RECORDS FOR THE EXERCISE below:
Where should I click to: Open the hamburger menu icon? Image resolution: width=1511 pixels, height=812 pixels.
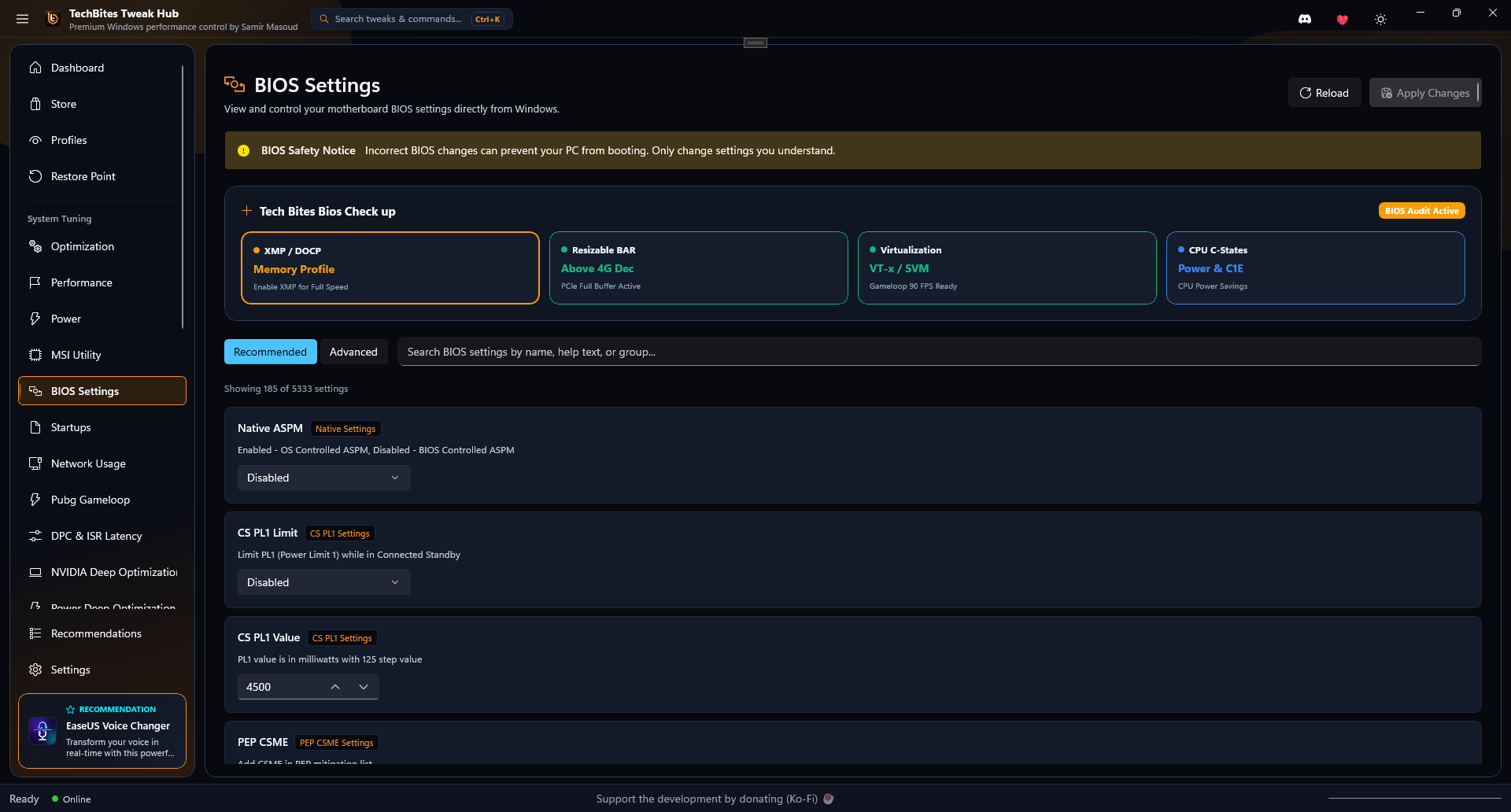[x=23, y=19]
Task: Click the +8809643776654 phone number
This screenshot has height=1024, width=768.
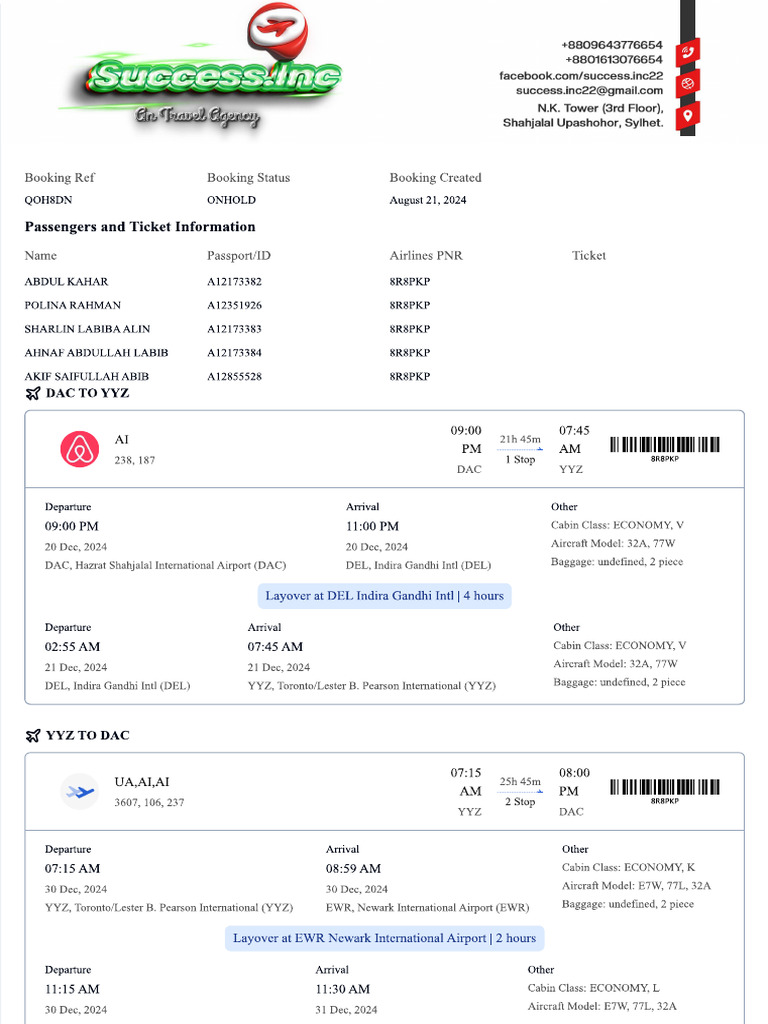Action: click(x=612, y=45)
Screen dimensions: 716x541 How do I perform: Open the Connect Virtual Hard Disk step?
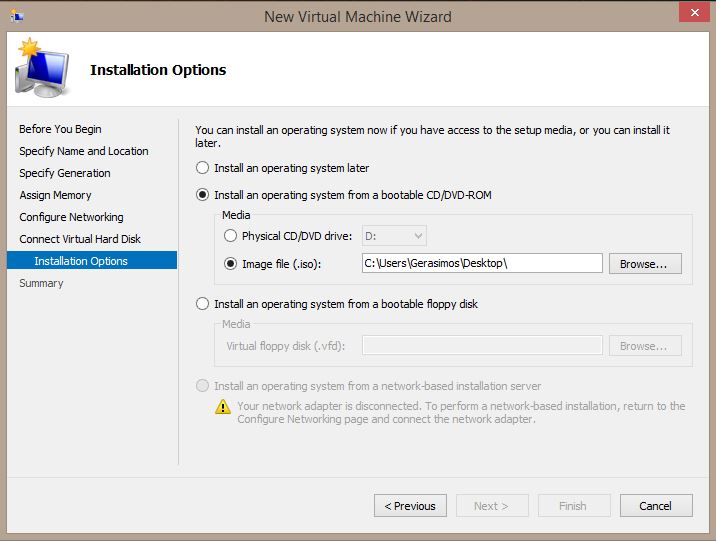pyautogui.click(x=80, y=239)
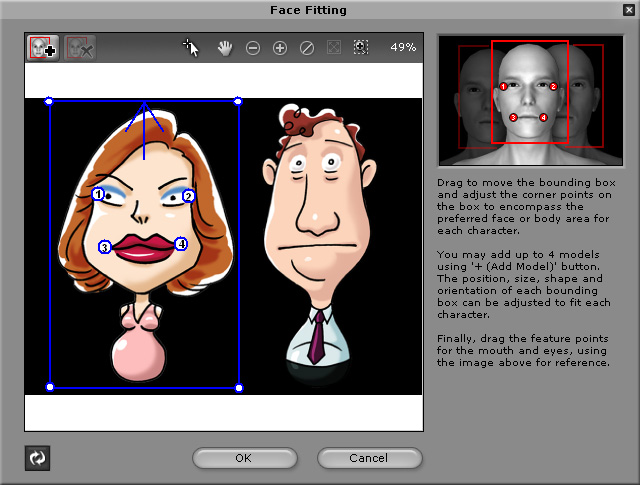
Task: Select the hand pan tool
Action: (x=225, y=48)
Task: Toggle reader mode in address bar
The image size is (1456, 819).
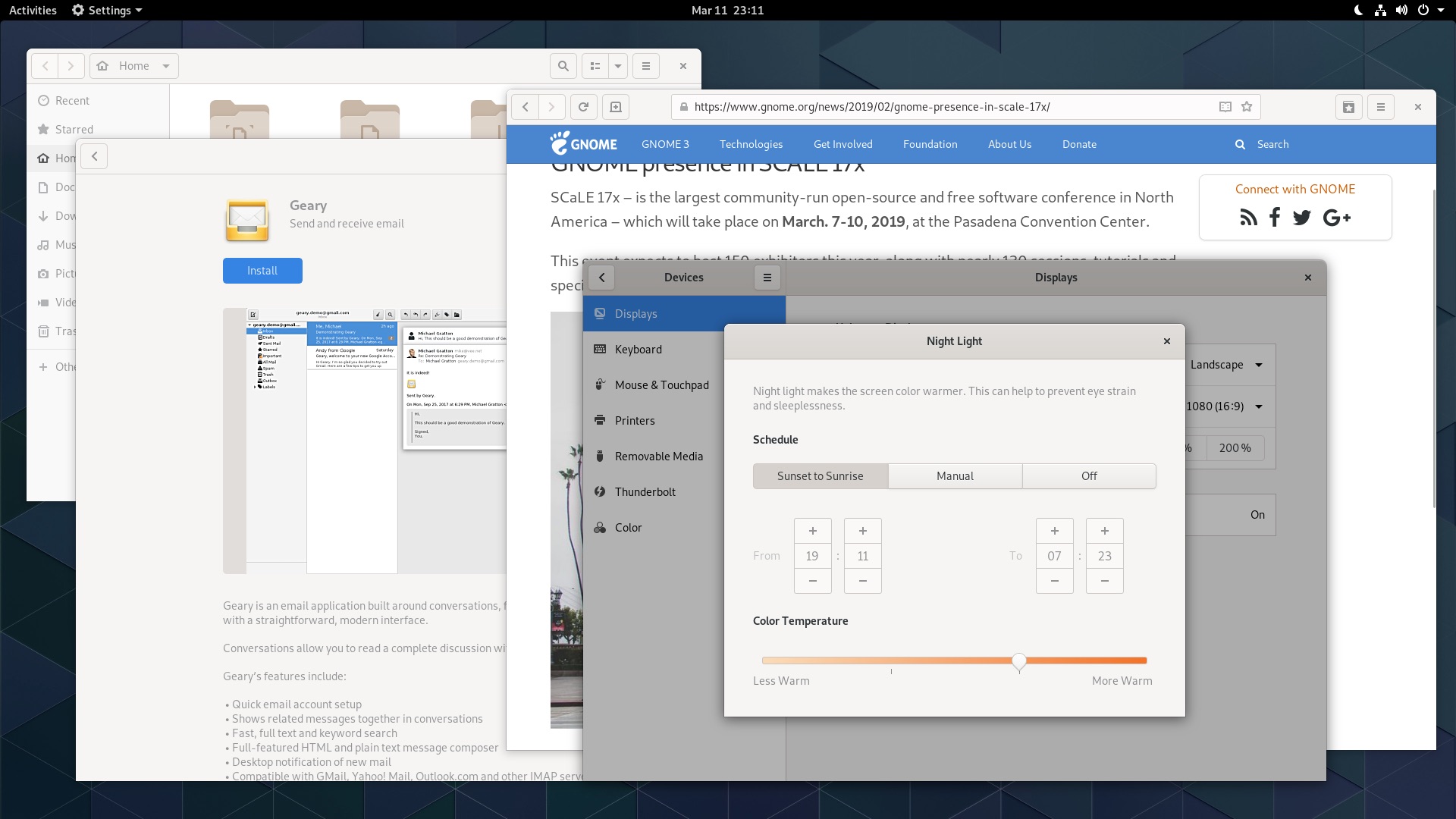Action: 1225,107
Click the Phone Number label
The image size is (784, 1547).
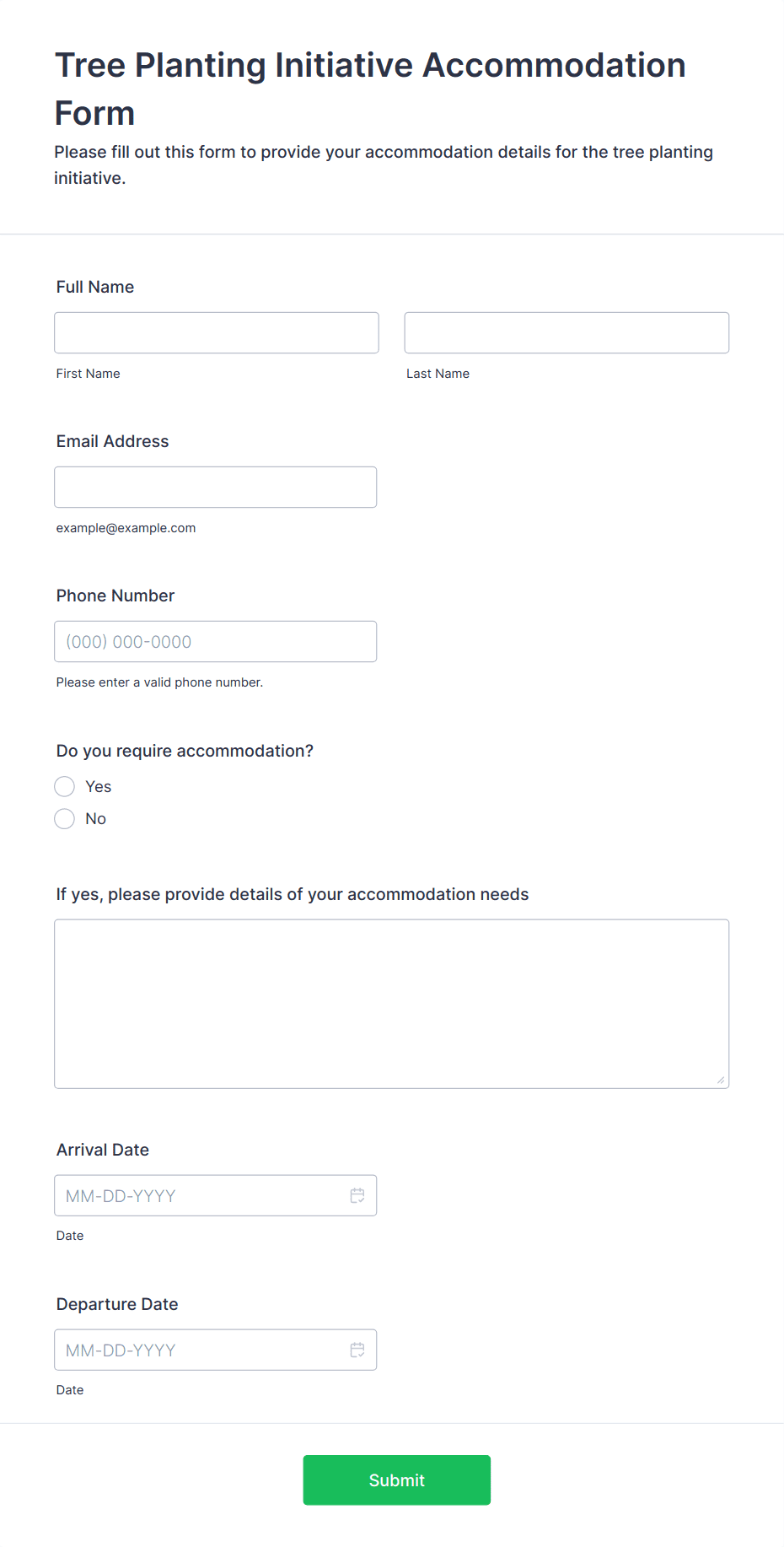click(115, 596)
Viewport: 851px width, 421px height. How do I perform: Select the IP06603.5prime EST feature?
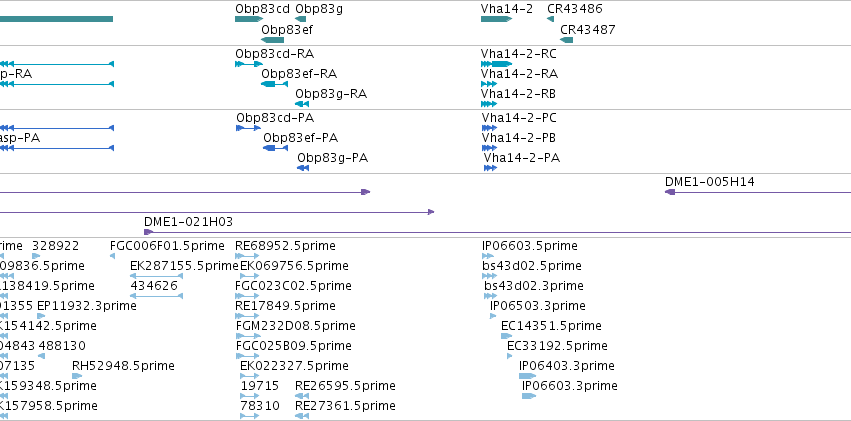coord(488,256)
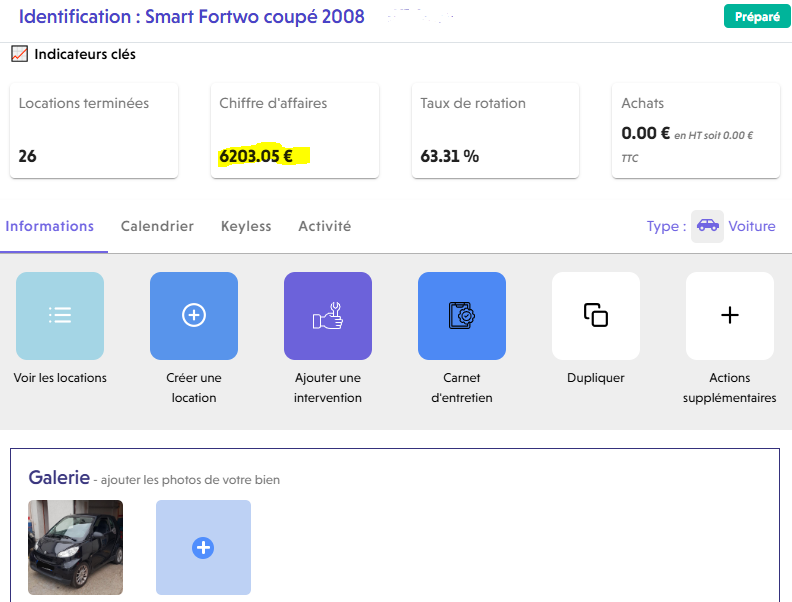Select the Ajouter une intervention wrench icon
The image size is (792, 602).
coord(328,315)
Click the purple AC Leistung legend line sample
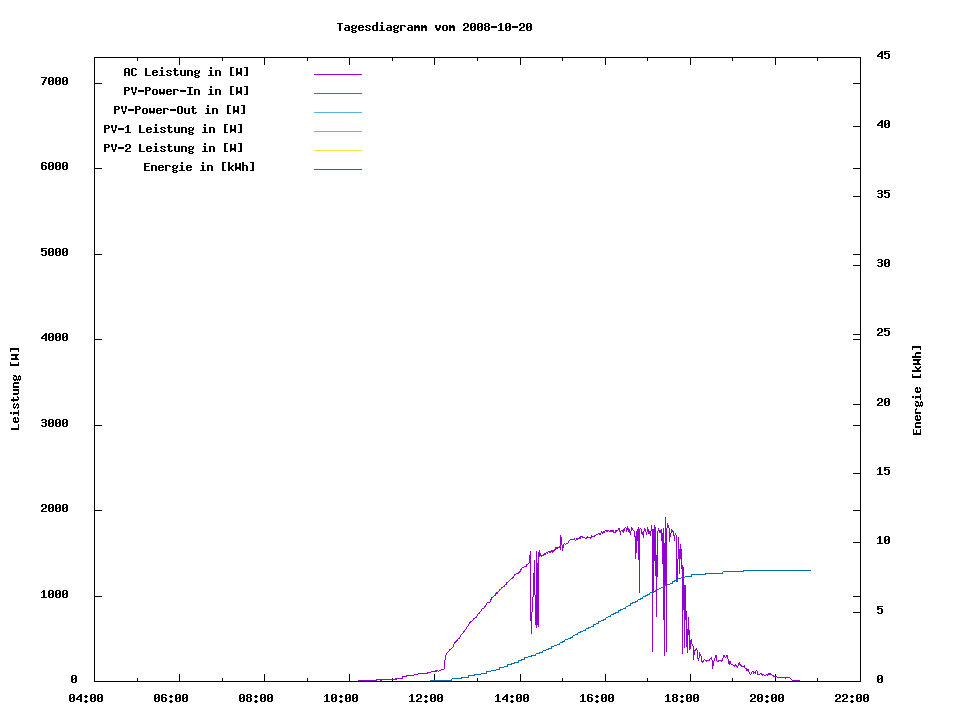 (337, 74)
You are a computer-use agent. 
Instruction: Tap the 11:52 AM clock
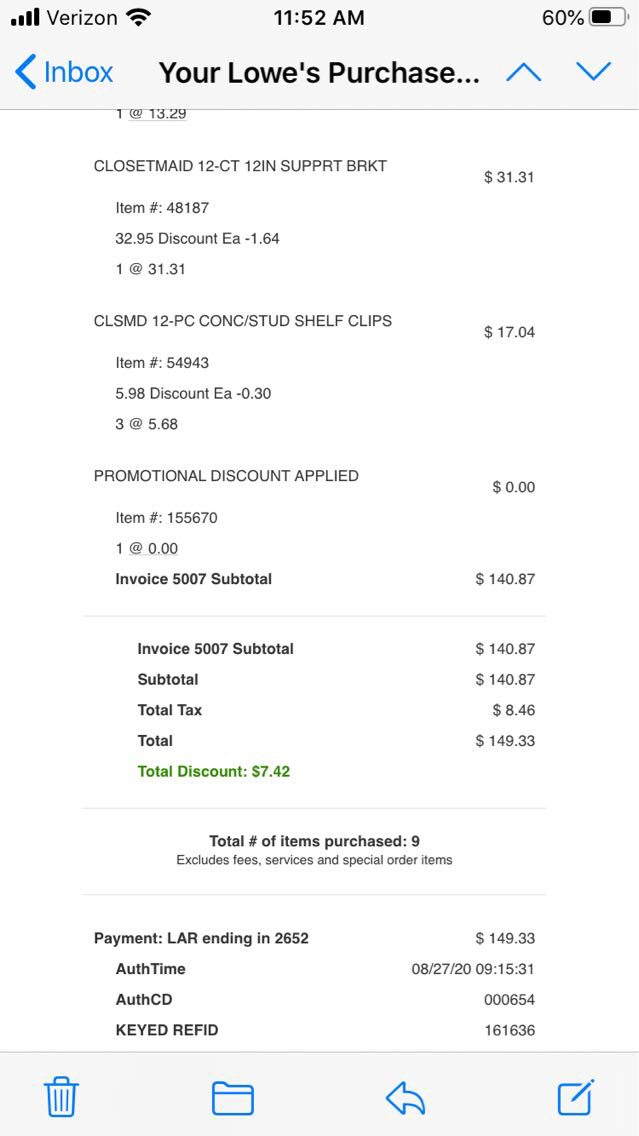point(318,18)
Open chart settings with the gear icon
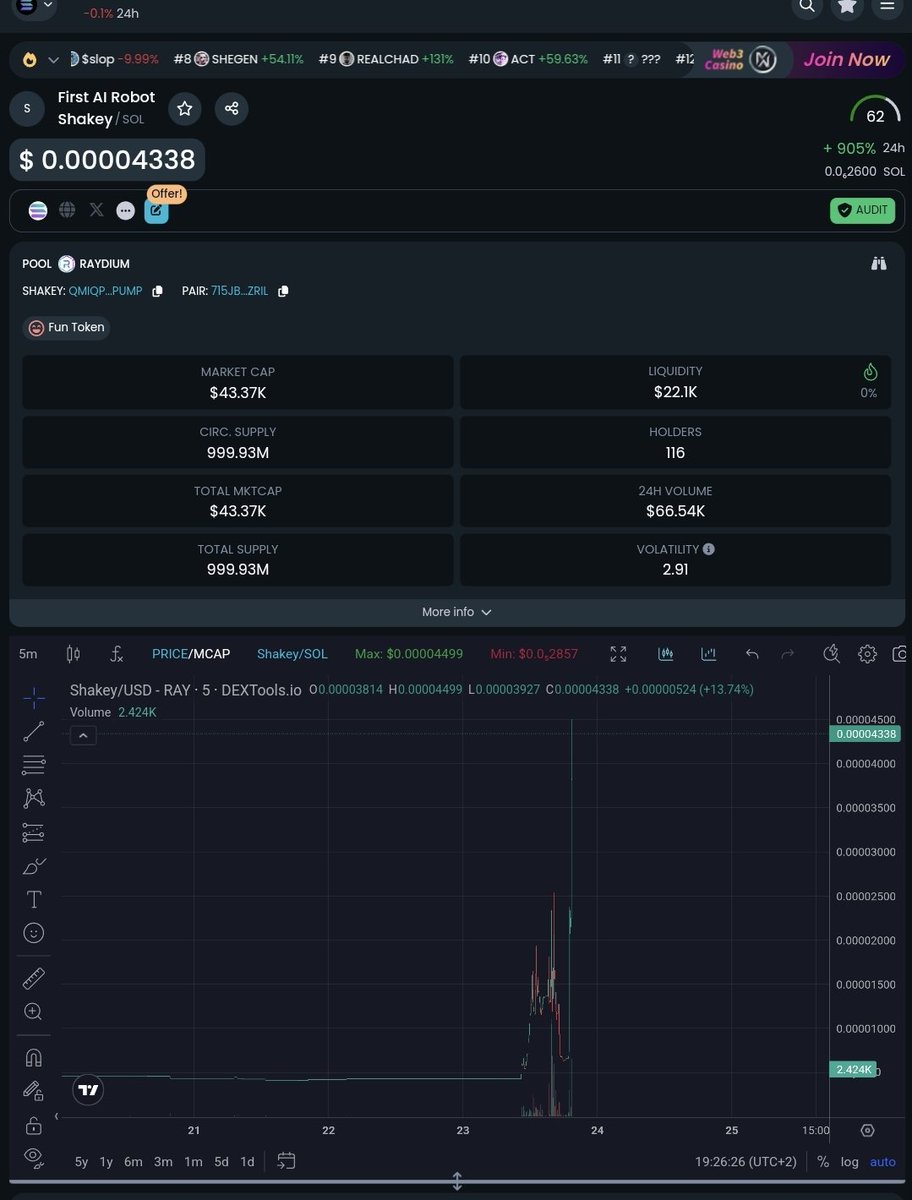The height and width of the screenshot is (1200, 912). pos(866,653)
End of RECORDS FOR THE EXERCISE.
ASSIGNED TASK:
Output the records exactly, and let none of their pictures appear in the copy.

WRITTEN ANSWER:
Where should I click to: Open the hamburger menu icon? Image resolution: width=1511 pixels, height=812 pixels.
[x=23, y=19]
Task: Click the +8809643776654 phone number
This screenshot has height=1024, width=768.
Action: click(x=612, y=45)
Screen dimensions: 716x541 How do I perform: Open the Connect Virtual Hard Disk step?
pyautogui.click(x=80, y=239)
Task: Select the hand pan tool
Action: (x=225, y=48)
Task: Toggle reader mode in address bar
The image size is (1456, 819).
Action: 1225,107
Click the Phone Number label
The image size is (784, 1547).
click(115, 596)
Viewport: 851px width, 421px height. How do I perform: Select the IP06603.5prime EST feature?
coord(488,256)
Select the Ajouter une intervention wrench icon
The image size is (792, 602).
coord(328,315)
Click the purple AC Leistung legend line sample
 (337, 74)
You are a computer-use agent. 
Instruction: Tap the 11:52 AM clock
point(318,18)
Open chart settings with the gear icon
The height and width of the screenshot is (1200, 912). pos(866,653)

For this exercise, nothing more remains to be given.